No software products exist in silos; developers integrate open-source libraries, 3rd party APIs, legacy data stores, and much more into their products before all is said and done. Typically, low-code platforms provide model extensibility in two ways: front-end extensions known as widgets; and backend extensions called connectors. Widgets allow developers to extend applications using JavaScript and utilize any JavaScript library they require such as: React, Angular, Dojo or D3. Connectors run on the server, allowing developers to create custom Java/Scala code to utilize any Java or Scala libraries. A best-in-class low-code platform has an extensive range of APIs to help developers integrate the platform into their existing DevOps pipeline. By using tools like Visual Studio Team Services (VSTS) or Jenkins deployment, pipelines leverage the APIs to build, test and deploy applications automatically based on a trigger, like a commit.

  1. Build Apps that Meet Business Expectations.

With quick development and the ease to use, low-code might be so flexible as flexible as the business requirements/expectations. Harking back to an earlier point, software projects are highly complex. Equally complex are the deployment processes that allow projects to go live. With low-code, the deployment is way more easy. A best-in-class low-code platform will provide tools for collaboration in four key areas:

  • Collaboration portal:

Establish a central place where everyone involved in the application development process — from business analysts to traditional developers– can begin to evaluate the collaboration capabilities of a low-code platform. Features and functions like social feeds, comments, stories and feedback management that provide instant visibility and context into what is happening with the application can provide a deeper, shared understanding of the business goals and requirements.
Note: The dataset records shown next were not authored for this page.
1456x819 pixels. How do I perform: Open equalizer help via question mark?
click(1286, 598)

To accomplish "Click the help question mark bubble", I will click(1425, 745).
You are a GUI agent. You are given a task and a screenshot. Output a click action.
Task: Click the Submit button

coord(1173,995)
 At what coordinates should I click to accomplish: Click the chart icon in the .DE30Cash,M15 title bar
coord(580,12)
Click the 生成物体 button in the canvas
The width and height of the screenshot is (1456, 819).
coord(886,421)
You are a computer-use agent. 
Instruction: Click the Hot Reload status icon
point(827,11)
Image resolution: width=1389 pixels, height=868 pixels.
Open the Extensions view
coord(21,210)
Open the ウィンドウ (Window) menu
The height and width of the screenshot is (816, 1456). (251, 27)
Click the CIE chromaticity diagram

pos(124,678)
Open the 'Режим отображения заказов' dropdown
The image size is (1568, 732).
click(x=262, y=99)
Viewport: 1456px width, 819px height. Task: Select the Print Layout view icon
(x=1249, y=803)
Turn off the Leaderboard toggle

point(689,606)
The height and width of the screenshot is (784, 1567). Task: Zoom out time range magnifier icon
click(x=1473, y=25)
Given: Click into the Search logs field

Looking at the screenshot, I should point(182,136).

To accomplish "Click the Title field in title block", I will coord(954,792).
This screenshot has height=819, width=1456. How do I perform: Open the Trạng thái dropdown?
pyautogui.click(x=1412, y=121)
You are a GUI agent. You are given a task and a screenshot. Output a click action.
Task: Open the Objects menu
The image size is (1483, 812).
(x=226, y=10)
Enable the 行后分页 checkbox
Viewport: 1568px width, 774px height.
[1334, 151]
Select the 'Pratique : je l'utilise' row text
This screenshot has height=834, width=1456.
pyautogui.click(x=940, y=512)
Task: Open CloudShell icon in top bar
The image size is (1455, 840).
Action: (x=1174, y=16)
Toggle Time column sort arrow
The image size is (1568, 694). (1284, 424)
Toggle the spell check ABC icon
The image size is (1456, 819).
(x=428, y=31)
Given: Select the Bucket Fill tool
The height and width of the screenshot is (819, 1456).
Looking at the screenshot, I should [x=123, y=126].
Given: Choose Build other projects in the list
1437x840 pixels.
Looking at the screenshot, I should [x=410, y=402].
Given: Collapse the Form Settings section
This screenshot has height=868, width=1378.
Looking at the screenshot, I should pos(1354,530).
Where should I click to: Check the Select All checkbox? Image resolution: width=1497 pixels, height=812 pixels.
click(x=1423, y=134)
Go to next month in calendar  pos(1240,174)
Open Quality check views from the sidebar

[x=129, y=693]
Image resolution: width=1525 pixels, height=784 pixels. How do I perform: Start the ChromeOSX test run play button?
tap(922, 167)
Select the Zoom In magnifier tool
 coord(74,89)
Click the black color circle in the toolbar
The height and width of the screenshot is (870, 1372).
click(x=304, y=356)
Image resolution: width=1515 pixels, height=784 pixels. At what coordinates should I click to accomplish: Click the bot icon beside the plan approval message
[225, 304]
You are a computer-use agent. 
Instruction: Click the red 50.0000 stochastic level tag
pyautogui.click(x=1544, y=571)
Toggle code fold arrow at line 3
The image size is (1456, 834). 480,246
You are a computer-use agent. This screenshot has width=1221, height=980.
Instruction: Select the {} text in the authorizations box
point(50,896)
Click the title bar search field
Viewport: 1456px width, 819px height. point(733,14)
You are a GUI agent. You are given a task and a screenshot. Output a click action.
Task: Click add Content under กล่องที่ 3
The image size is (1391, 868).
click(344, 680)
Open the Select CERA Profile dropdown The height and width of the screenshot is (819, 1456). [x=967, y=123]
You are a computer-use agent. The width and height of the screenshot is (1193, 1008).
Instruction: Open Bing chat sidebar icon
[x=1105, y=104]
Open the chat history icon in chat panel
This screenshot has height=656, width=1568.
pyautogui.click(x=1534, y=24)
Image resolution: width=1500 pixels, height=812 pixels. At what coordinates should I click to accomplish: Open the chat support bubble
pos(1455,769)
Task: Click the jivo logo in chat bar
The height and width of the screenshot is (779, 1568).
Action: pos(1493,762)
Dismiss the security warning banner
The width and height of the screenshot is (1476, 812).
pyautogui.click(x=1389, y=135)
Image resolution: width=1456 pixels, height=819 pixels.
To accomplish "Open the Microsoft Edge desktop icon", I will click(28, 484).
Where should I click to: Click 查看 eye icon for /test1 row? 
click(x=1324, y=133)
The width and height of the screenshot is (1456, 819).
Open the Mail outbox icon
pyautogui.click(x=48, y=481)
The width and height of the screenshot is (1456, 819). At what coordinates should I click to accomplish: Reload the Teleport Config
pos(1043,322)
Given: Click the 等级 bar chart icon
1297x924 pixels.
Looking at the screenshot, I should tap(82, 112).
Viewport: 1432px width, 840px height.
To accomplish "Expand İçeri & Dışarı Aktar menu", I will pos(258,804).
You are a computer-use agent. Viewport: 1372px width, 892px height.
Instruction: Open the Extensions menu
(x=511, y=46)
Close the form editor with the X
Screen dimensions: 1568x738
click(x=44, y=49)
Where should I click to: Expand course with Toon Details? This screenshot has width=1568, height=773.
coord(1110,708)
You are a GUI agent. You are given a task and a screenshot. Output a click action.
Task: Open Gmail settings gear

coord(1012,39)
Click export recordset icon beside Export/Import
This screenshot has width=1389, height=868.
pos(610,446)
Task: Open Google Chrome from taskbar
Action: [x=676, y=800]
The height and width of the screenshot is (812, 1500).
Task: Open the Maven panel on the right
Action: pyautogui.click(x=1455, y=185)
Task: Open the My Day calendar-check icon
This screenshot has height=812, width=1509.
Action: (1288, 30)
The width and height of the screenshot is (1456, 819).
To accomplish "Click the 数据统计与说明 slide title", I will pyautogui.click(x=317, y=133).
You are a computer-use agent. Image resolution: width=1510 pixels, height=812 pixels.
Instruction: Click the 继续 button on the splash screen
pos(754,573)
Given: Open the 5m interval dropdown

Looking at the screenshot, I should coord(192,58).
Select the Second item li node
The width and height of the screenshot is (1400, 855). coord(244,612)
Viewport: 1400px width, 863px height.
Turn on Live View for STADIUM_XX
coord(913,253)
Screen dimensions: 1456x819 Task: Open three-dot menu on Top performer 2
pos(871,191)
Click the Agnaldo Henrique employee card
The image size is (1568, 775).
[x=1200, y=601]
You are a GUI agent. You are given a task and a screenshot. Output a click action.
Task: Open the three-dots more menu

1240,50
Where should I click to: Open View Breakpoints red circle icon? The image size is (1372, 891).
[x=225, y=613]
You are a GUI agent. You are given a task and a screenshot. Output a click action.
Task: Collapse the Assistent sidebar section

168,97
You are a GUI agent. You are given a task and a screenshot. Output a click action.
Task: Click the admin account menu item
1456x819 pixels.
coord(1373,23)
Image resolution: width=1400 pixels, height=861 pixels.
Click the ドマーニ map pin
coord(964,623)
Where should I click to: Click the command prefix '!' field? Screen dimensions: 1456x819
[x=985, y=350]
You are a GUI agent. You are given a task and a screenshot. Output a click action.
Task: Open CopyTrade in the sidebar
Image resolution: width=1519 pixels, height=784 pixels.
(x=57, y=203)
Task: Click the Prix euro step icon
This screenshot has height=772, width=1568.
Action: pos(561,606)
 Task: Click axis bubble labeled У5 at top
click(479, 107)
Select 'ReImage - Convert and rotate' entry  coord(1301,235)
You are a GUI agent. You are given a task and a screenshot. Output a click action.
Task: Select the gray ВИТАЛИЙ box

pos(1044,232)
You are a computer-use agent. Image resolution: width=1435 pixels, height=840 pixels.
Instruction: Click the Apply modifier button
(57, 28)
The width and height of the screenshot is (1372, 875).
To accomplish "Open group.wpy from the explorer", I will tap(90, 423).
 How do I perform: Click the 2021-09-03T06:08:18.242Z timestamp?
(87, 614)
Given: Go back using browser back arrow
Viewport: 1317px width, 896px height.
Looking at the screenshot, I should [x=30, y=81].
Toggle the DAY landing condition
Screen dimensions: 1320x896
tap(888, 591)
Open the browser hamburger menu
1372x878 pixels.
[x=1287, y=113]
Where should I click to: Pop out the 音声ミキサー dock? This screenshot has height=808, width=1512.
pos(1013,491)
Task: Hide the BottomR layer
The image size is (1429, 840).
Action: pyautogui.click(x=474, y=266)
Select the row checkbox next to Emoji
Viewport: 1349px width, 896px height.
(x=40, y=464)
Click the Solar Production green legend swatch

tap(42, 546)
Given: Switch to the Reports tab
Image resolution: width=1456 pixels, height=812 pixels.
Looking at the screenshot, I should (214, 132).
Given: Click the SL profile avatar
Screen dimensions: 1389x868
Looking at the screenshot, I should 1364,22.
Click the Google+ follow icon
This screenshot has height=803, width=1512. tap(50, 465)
  • Within the development environment:

A best-in-class low-code platform has an integrated development environment that fosters collaboration through integrated communication, like feedback and stories tied to the context of the specific application.

  • Mobile App for testing:

A mobile app for testing enables application validation and includes a social feed for users to be able to communicate feedback and make comments.

  • In-app feedback:

Each app built on the platform has a built-in feedback mechanism, so users who are interacting with the apps can supply feedback right to the development team in the development.

With low-code, your business development will be more ‘agile’ than before.